Exactly as they stand, set down all of the records again.

**Data for review**.
=======
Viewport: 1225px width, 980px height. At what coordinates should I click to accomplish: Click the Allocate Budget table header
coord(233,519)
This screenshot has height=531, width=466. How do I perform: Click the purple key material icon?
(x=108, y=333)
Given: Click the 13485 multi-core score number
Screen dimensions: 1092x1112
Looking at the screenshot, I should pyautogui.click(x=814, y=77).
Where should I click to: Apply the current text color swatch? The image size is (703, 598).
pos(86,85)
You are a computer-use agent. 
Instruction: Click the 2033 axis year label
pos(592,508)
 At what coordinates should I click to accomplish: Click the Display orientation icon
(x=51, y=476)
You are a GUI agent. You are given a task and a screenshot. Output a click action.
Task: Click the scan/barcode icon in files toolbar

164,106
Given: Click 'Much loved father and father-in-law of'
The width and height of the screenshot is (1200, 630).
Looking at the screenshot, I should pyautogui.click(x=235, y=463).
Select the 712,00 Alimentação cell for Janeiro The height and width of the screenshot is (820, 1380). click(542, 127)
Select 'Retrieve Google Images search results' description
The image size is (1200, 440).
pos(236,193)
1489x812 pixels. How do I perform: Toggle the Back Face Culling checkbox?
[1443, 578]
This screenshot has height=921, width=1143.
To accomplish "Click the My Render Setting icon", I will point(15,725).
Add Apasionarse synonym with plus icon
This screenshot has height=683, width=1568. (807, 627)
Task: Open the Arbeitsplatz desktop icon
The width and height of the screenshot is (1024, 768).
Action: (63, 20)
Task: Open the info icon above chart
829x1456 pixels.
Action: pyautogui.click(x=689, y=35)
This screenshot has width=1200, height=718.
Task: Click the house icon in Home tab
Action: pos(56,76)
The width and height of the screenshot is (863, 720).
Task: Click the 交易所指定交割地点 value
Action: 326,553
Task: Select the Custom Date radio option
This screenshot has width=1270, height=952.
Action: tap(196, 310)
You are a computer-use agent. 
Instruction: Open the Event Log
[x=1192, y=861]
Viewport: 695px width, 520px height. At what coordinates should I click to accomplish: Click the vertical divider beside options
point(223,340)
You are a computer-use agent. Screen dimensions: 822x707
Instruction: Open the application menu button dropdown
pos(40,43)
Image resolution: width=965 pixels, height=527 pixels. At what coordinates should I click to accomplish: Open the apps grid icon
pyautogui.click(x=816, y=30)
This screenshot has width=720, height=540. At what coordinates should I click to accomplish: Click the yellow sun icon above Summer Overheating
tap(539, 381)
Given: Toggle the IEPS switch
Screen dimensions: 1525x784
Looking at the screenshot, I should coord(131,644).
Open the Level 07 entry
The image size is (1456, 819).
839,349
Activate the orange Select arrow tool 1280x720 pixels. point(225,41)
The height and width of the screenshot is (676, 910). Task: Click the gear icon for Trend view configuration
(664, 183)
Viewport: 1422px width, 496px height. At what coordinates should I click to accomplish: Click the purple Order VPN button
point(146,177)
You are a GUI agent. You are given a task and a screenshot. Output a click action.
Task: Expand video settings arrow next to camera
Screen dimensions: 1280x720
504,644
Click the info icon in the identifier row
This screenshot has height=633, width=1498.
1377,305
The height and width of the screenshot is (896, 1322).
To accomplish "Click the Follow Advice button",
=======
**Answer to this task**.
Viewport: 1225px width, 980px height. At what coordinates should I click to accomplish: Click the Allocate Budget table header
coord(233,519)
This screenshot has height=531, width=466. How do I perform: Click the purple key material icon?
(x=108, y=333)
Given: Click the 13485 multi-core score number
Screen dimensions: 1092x1112
Looking at the screenshot, I should pyautogui.click(x=814, y=77).
Where should I click to: Apply the current text color swatch? The image size is (703, 598).
pos(86,85)
You are a computer-use agent. 
Instruction: Click the 2033 axis year label
pos(592,508)
 At what coordinates should I click to accomplish: Click the Display orientation icon
(x=51, y=476)
You are a GUI agent. You are given a task and a screenshot. Output a click action.
Task: Click the scan/barcode icon in files toolbar

164,106
Given: Click 'Much loved father and father-in-law of'
The width and height of the screenshot is (1200, 630).
Looking at the screenshot, I should pyautogui.click(x=235, y=463).
Select the 712,00 Alimentação cell for Janeiro The height and width of the screenshot is (820, 1380). click(542, 127)
Select 'Retrieve Google Images search results' description
The image size is (1200, 440).
pos(236,193)
1489x812 pixels. How do I perform: Toggle the Back Face Culling checkbox?
[1443, 578]
This screenshot has height=921, width=1143.
To accomplish "Click the My Render Setting icon", I will point(15,725).
Add Apasionarse synonym with plus icon
This screenshot has height=683, width=1568. (807, 627)
Task: Open the Arbeitsplatz desktop icon
The width and height of the screenshot is (1024, 768).
Action: (63, 20)
Task: Open the info icon above chart
829x1456 pixels.
Action: pyautogui.click(x=689, y=35)
This screenshot has width=1200, height=718.
Task: Click the house icon in Home tab
Action: pos(56,76)
The width and height of the screenshot is (863, 720).
Task: Click the 交易所指定交割地点 value
Action: 326,553
Task: Select the Custom Date radio option
This screenshot has width=1270, height=952.
Action: tap(196, 310)
You are a computer-use agent. 
Instruction: Open the Event Log
[x=1192, y=861]
Viewport: 695px width, 520px height. At what coordinates should I click to accomplish: Click the vertical divider beside options
point(223,340)
You are a computer-use agent. Screen dimensions: 822x707
Instruction: Open the application menu button dropdown
pos(40,43)
Image resolution: width=965 pixels, height=527 pixels. At what coordinates should I click to accomplish: Open the apps grid icon
pyautogui.click(x=816, y=30)
This screenshot has width=720, height=540. At what coordinates should I click to accomplish: Click the yellow sun icon above Summer Overheating
tap(539, 381)
Given: Toggle the IEPS switch
Screen dimensions: 1525x784
Looking at the screenshot, I should coord(131,644).
Open the Level 07 entry
The image size is (1456, 819).
839,349
Activate the orange Select arrow tool 1280x720 pixels. point(225,41)
The height and width of the screenshot is (676, 910). Task: Click the gear icon for Trend view configuration
(664, 183)
Viewport: 1422px width, 496px height. At what coordinates should I click to accomplish: Click the purple Order VPN button
point(146,177)
You are a GUI agent. You are given a task and a screenshot. Output a click action.
Task: Expand video settings arrow next to camera
Screen dimensions: 1280x720
504,644
Click the info icon in the identifier row
This screenshot has height=633, width=1498.
1377,305
The height and width of the screenshot is (896, 1322).
To accomplish "Click the Follow Advice button",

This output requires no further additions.